» Goal of the exercise
Check each line of the records below and collect those holding "layer".

» Extracted entries
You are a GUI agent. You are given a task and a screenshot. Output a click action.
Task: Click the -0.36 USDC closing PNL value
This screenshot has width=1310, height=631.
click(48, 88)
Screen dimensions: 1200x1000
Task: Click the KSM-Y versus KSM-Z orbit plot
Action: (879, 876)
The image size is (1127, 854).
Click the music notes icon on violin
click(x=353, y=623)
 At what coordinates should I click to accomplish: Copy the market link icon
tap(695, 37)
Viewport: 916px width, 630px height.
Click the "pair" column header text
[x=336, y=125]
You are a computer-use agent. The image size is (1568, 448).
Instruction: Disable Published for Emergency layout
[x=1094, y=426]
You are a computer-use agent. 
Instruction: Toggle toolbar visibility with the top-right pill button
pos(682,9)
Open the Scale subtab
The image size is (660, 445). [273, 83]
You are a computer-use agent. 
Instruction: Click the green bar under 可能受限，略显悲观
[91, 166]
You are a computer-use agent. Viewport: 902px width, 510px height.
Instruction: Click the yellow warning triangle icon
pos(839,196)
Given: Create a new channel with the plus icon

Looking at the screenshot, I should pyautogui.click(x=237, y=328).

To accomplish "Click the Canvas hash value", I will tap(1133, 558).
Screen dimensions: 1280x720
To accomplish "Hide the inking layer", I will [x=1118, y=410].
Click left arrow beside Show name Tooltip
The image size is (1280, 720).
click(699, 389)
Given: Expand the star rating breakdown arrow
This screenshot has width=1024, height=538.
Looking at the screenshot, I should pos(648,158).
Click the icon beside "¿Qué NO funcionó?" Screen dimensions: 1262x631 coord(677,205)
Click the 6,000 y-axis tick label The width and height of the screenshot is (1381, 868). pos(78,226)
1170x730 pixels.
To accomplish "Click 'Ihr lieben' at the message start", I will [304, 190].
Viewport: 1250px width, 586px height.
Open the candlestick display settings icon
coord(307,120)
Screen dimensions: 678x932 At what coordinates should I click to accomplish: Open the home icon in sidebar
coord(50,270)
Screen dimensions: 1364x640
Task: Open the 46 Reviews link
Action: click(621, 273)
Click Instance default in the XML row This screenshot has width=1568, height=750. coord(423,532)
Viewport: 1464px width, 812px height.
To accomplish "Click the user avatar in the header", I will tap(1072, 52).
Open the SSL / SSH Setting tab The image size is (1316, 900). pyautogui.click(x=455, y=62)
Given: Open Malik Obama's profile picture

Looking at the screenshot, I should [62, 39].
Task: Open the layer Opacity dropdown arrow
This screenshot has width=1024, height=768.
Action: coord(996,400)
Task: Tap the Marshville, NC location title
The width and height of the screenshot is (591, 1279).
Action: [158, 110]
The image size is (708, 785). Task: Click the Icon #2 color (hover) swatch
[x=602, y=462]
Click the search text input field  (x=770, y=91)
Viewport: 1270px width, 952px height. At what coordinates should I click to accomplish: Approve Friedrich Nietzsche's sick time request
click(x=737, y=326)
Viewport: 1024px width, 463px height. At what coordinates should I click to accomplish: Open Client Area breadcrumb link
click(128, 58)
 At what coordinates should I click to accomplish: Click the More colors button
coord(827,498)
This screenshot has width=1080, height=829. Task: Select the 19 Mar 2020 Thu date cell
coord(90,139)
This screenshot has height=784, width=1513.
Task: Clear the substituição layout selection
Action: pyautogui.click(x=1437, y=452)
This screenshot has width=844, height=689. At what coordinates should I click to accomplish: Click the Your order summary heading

» Written reply
To accomplish "Hide the inking layer", I will [x=1118, y=410].
Task: Open the layer Opacity dropdown arrow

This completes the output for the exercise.